En outre, depuis le début de la mandature, la communication et l’accès à l’information, essentiels pour fédérer et créer l’engagement, n’ont clairement pas été satisfaisants. Trois exemples : le MOLAN dont la régularité fait défaut, un site Internet de la ville devenu obsolète, peu alimenté et qui mérite d’être dépoussiéré, et l’absence d’un calendrier listant l’ensemble des activités/festivités estivales programmées.

Et que dire de l’animation commerciale …

Alors, cette rentrée 2022 va-t-elle être pour eux l’occasion enfin de démarrer, d’être un peu plus dans l’action et moins dans la politique.

Face à l’inflation explosive et la nécessité absolue d’économiser l’énergie, la municipalité prendra-t-elle les mesures qui s’imposent : mise en place immédiate d’une politique d’économie d’énergie (électricité, chauffage, éclairage public) avec changement des comportements actuels, choix des meilleurs modes de production d’énergie et isolation des bâtiments publics.
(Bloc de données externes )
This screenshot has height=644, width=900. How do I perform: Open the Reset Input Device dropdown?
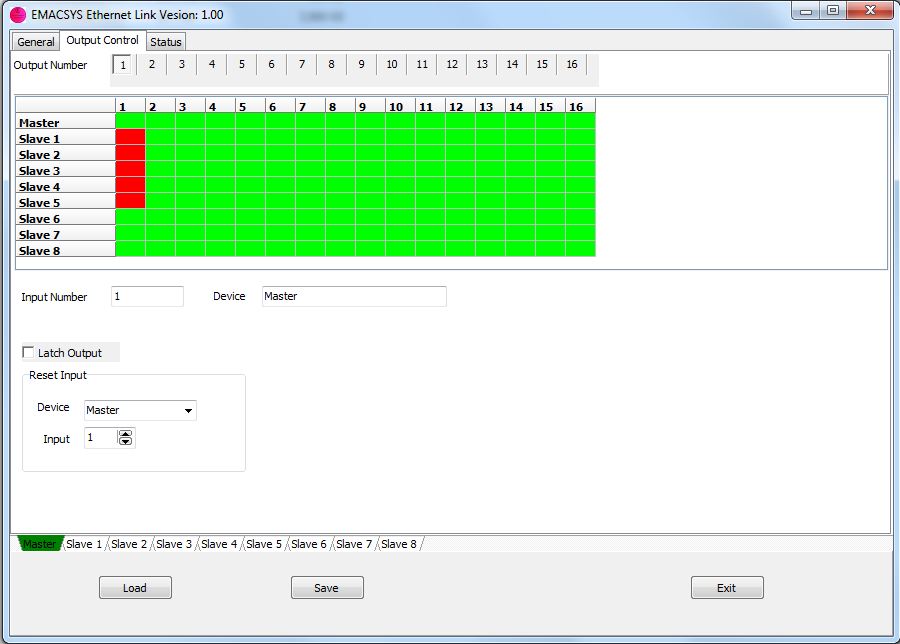188,410
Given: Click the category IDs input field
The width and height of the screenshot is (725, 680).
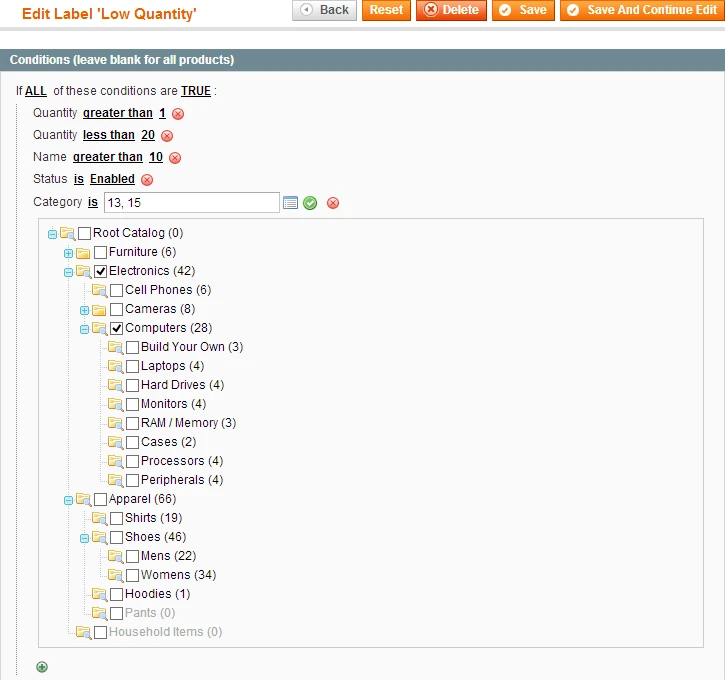Looking at the screenshot, I should tap(190, 203).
Les gabegies observées l’an dernier (salles et bureaux de la mairie encore chauffés fin mai car dixit une adjointe « on ne sait pas comment éteindre le dispositif ») vont-elles perdurées ?

L’inflation sur les salaires, les denrées alimentaires ou encore l’énergie annonce une hausse entre 5 et 10% du prix des repas à la cantine pour cette année scolaire, majoration à la rentrée et sans doute à nouveau à Noël. La municipalité va-t-elle maintenir les prix votés fin 2021 et prendre la différence à sa charge avec des arbitrages ou choisir de mettre le sujet des services au public, dont la restauration collective fait partie, sur la table ?
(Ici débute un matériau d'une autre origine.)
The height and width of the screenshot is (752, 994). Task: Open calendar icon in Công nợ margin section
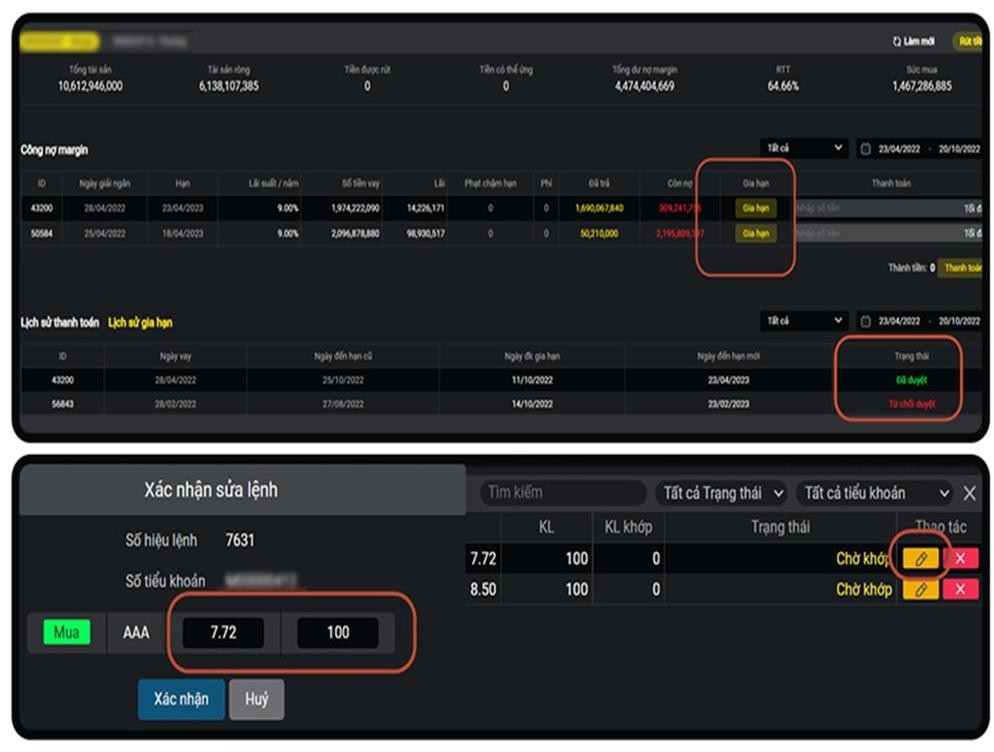click(866, 149)
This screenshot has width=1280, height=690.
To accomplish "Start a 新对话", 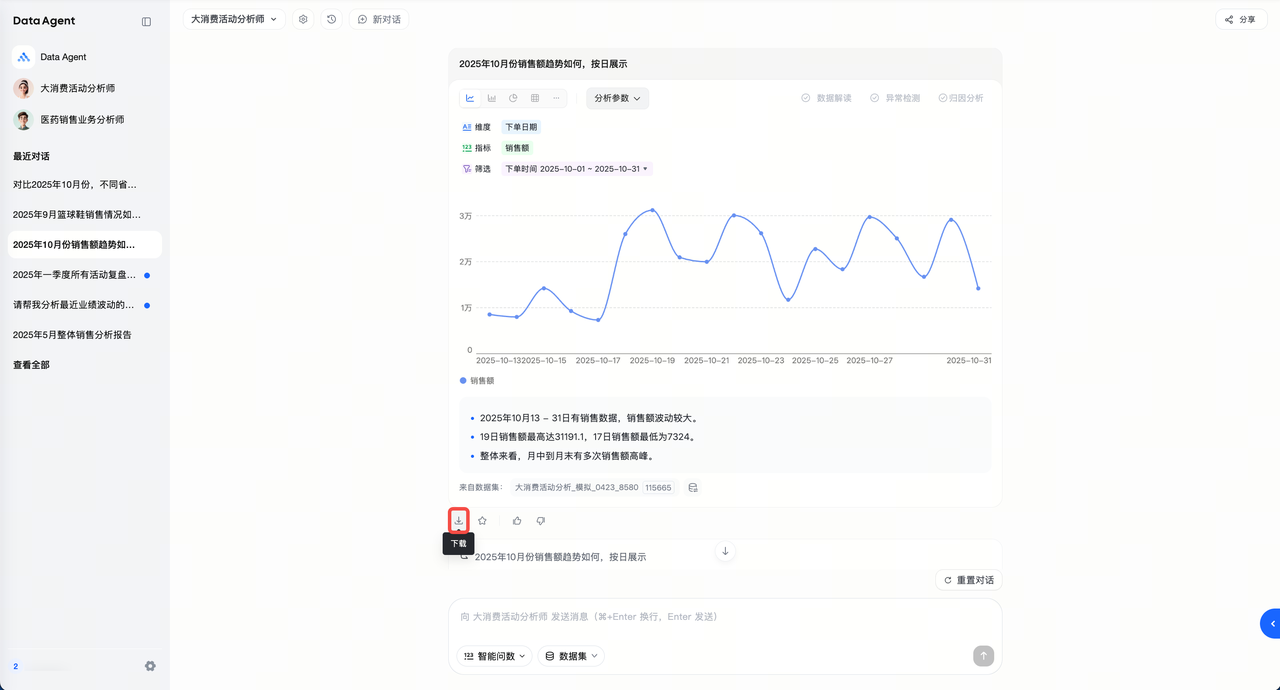I will (x=379, y=19).
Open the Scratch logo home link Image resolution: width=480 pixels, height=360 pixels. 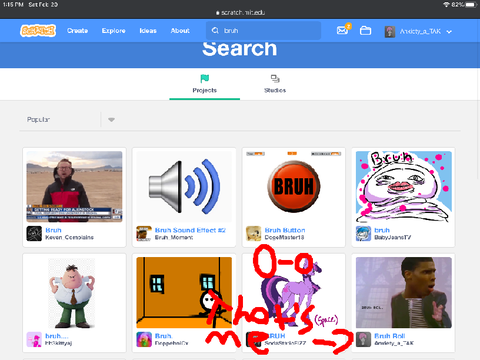tap(38, 31)
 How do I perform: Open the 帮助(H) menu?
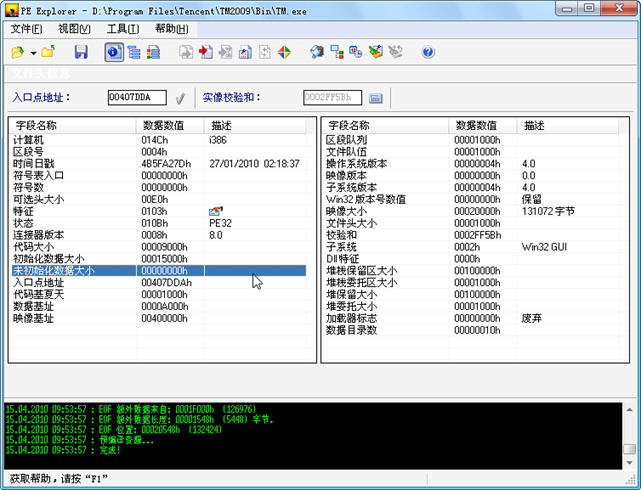point(171,29)
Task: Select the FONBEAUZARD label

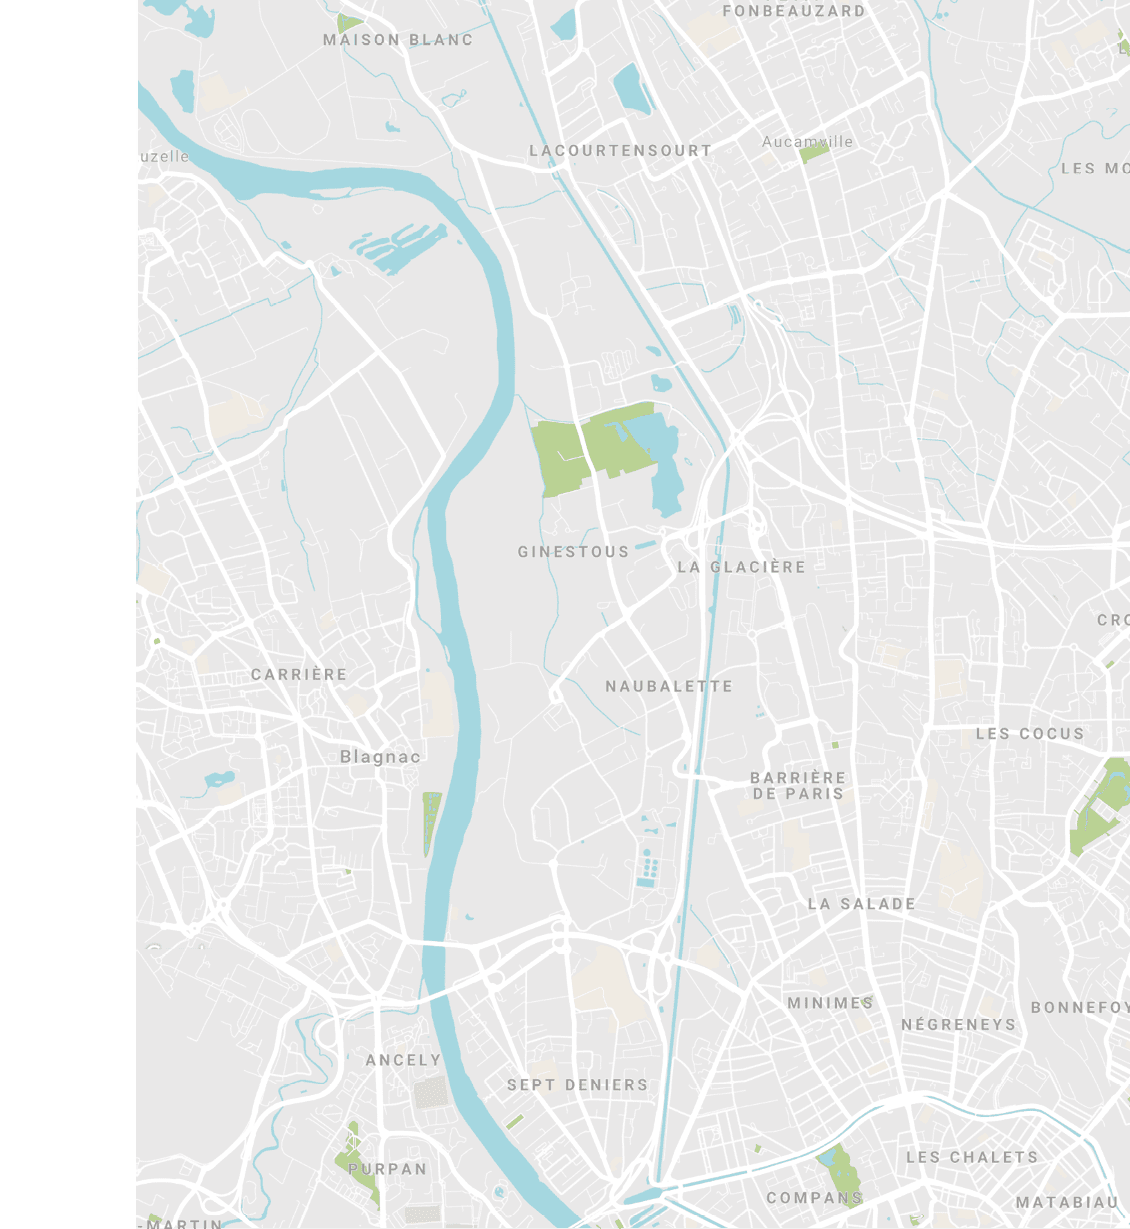Action: 794,11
Un réveil fin 2022 – début 2023 ne permettra vraisemblablement pas de faire aboutir de nouveaux projets symboliques avant la fin de la mandature.

 

Groupe « Moëlan Notre Commune »

 

Nathalie GUYENNET

Il n'aura échappé à personne que l'immobilier en Bretagne est devenu un sujet sensible ... Les prix flambent, les locaux et les résidents secondaires n'hésitent pas à en tirer profit ... Tout cela dans le soi-disant monde d'après, qui n'a rien à envier au précédent, vu qu'il n'a finalement pas changé ... Il va quand même falloir se poser des questions : Comment nos jeunes, dans le contexte actuel et très certainement futur, vont-ils pouvoir se loger sur la commune ? Il faut anticiper ce problème avecdes projets immobiliers municipaux adaptés qui permettront de lever les impossibilités pour nos jeunes à résider sur la commune, et ce, d'autant plus que la population moëlanaise est vieillissante. Nous verrons les résultats du recensement, mais ils devraient corroborer cette affirmation. Par ailleurs, la sociologie de nos communes va changer avec ces arrivées massives de néoruraux. Il ne s'agit pas ici de le regretter, mais de penser au futur en intégrant ces nouveaux arrivants sans que notre mode de vie ne soit déstabilisé.